Brother MacLaren said:
Still, if you're going to introduce fumbles, introduce feats or combat to eliminate them. Fighters in particular should have that option -- if you really really want fumbles, then reserve "Perfect Hands" as a high-level fighter feat.

Exactly my thought, spells, feats and items that will reduce severity of fumbles, etc would be cool. I already have a system for adding color to critical hits imc that has a similar kind of severity chart (severity is determined by proportion of current hp eliminated by the crit) and feats and weapons that increase the severity by 1d6 or thereabouts.

One reason I want to use a fun fumble system is to be a first step towards recreating the fumble spell.
 

Let me tell you a couple of stories. The first comes from a game of Werewolf, wherethe party was attempting to rescue the kid of my character from a group of corrupted werewolves. Before long, it turned into high farce. One of the party randomly stabbed himself with his dagger. His opponent laughed, then randomly eviscerated himself. A werebear ally of the party attempted to do a WWF-style grab-and-slam-into-floor, only to accidentally grab the same character and kill him.

In another, in a D&D game, the GM had a rule that a roll of 1 was an automatic failure for everything. The sorcerer melted his Wand of Acid Arrows. The fighters threw their swords around. It wasn’t very good.

I don’t use fumbles at all, any more, even in games that allow them. Simply put, the PC’s are the heroes to me, and they shouldn’t be pointlessly humiliated or made to look incompetent. "Realism" be damned, (only most critical failures aren't even realistic--above points about baseball bats) Bruce Lee or Aragorn don’t randomly hurl their swords about or punch themselves in the head, and it’s those sorts of characters who players will usually want to emulate, more so than Jack Burton in “Big Trouble in Little China”.

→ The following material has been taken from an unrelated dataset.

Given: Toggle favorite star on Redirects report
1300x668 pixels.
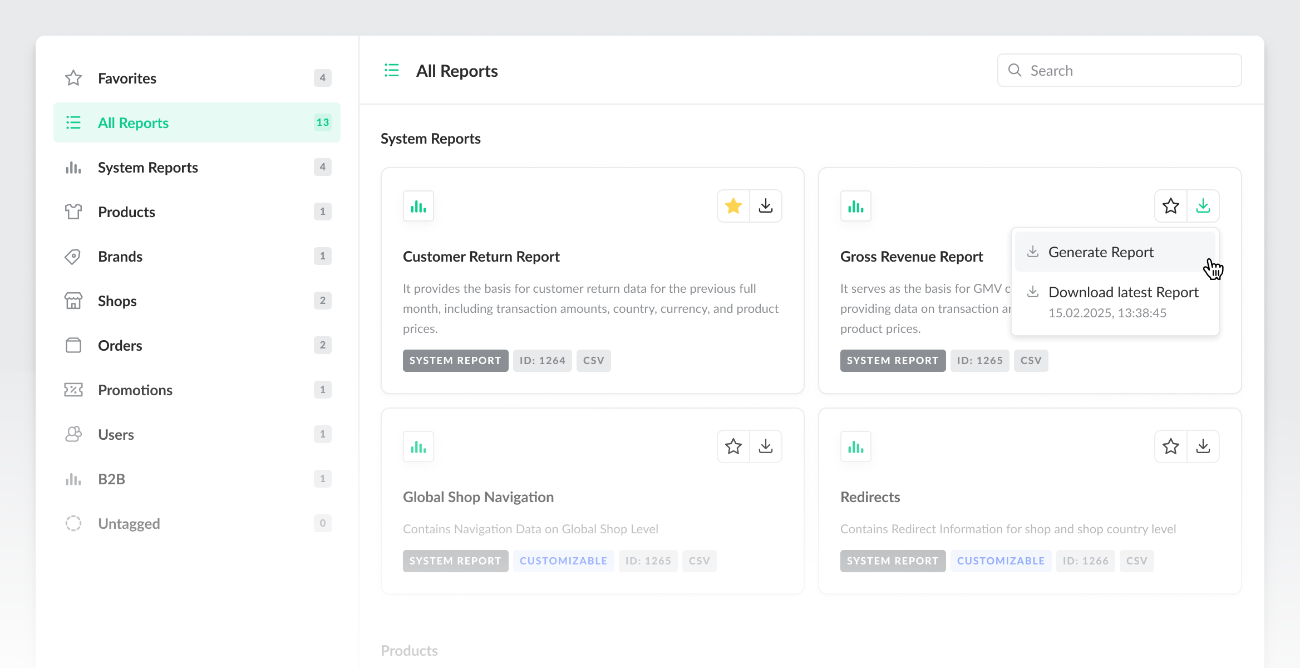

Maybe in a grittier game, I would, but then I'd only implement the fumble if I can come up with something that doesn’t make the PC’s look clownish or incompetent. Something like:

“Your opponent sidesteps you, and trips you into the mud.”

Your target barely ducks the axe blow, and it lodges in the tree, lodging in the bark and causing you to lose your grip on the hilt.”

See the difference? Much better, IMO, than "You fall on your face." or "You sling your weapon away.".
 

Brother MacLaren said:
Still, if you're going to introduce fumbles, introduce feats or combat to eliminate them. Fighters in particular should have that option -- if you really really want fumbles, then reserve "Perfect Hands" as a high-level fighter feat.

That is part of the reason that the fumbles I use include a saving throw...higher level characters are less likely to fumble.
 

Rhun said:
That is part of the reason that the fumbles I use include a saving throw...higher level characters are less likely to fumble.
Most DMs seem to prefer Reflex saves, which are not a strong point for most fighters. Rogues are never going to fumble, heavy-armor fighters often are.
 

the other problem seems to run that its another mechanic that hurts melee/ranged combat types and not spellcasters, seems like there should be a penalty added in for all classes.

oops your 24th level archmage just disintergrated themselves, still never mind.

I have spent the last 6 years LARPing which im sure most of you will look down on and others of you might not of met (Its a cross between re-enactment and rpgs, where you actually fight using weapon safe swords etc), I have never in even the messiest fight managed to hit myself or to accidently hit an ally UNLESS they managed to run up in the dark or through cover etc etc, which I would see as blindfighting I guess).

Point of all that lot (sorry i got sidetracked) a fumble system should be much much less severe and infrequent. ditto i suppose i've dropped a weapon once and that was parryign a quarter staff with a sword and catching it on the end of the sword.
 

Snowy said:
the other problem seems to run that its another mechanic that hurts melee/ranged combat types and not spellcasters, seems like there should be a penalty added in for all classes.

That's why I have guidelines for fumbled Concentration checks and such.